President Reagan's "New Federalism" is in for some more tough sledding if the response of Republican mayors is any indication.

Cleveland Mayor George V. Voinovich, a businesslike Republican and frequent White House ally, said Reagan's effort to shift federal programs to the states is "bad public policy" that extends aid to those who least need it.

"I don't think it's doing what the ideologues in the White House think it should do," said Voinovich, the new president of the National League of Cities. "There's a growing sentiment that it's not working."

Cleveland, he said, received federal aid to exterminate rats until that program was folded into a health-care block grant to the states. "Now the state has a brochure on how to kill rats, and we don't get any money to kill them anymore," Voinovich said.

It is not surprising that most of the Democratic mayors who gathered here for the league's winter meeting are hostile to New Federalism. They were among the leading critics of Reagan's sweeping 1982 plan to transfer dozens of federal programs to states, calling it camouflage for further budget-cutting.

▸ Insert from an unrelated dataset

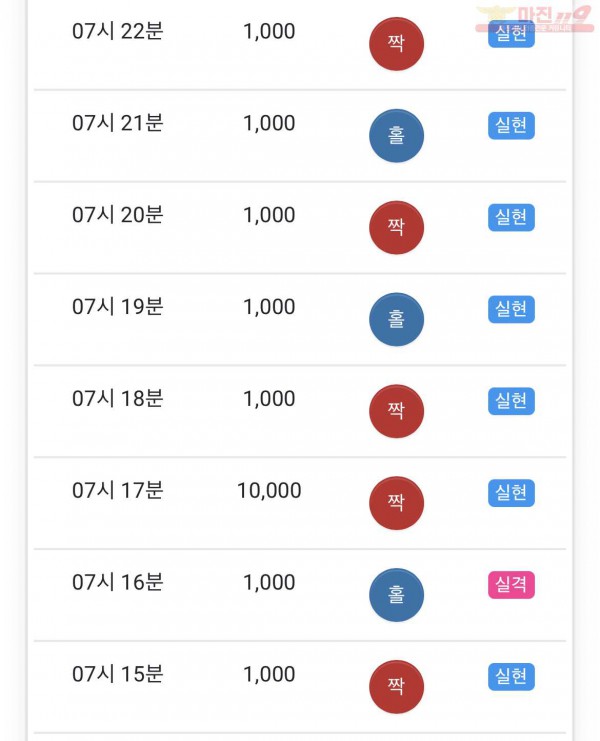Tap the blue 홀 circle at 07시 19분

(x=396, y=319)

Despite their opposition, the administration succeeded in merging a number of programs into state block grants, and now White House officials are talking about extending this effort in Reagan's second term.

Voinovich, who looks and sounds like a midwestern banker, is the kind of Republican who might be expected to support the plan. He does not.

Voinovich's favorite example involves the $725 million summer youth-employment program.

Reagan folded the program into the Job Training Partnership Act and turned it over to the states, which distributed much of the money to small communities. Cleveland, Chicago and other big cities lost nearly half their summer-job funds and had to pressure Congress into voting another $100 million to make up the difference.

"The states gave the money to all these little towns that didn't need it, and the ones that really needed it didn't get it," Voinovich said. "Now there's a bigger constituency out there to keep that program, and everyone and his brother will be promoting it. The block-grant approach spreads the money around to too many places.

"It's stupid politics," he added. "It's the best way for the Reagan administration to keep Democratic governors in power. The governor gets the money and wraps a ribbon around it, and people think it's Ohio money."

Other mayors voiced more traditional criticisms. "In many areas, all we've done is to build a new bureaucracy at the state level," said Colorado Springs Mayor Robert M. Isaac (R).

St. Paul, Minn., Mayor George Latimer (D) said administration officials might use New Federalism "to dignify their effort to avoid national responsibilities, but it won't wash."

"Most local officials feel they don't get a fair shake from the states, and they'd rather deal with the feds," said Indianapolis Mayor William H. Hudnut III (R). "All this talk about sharing power and responsibility with Washington is fine, but if the money doesn't accompany it, you've got a huge problem."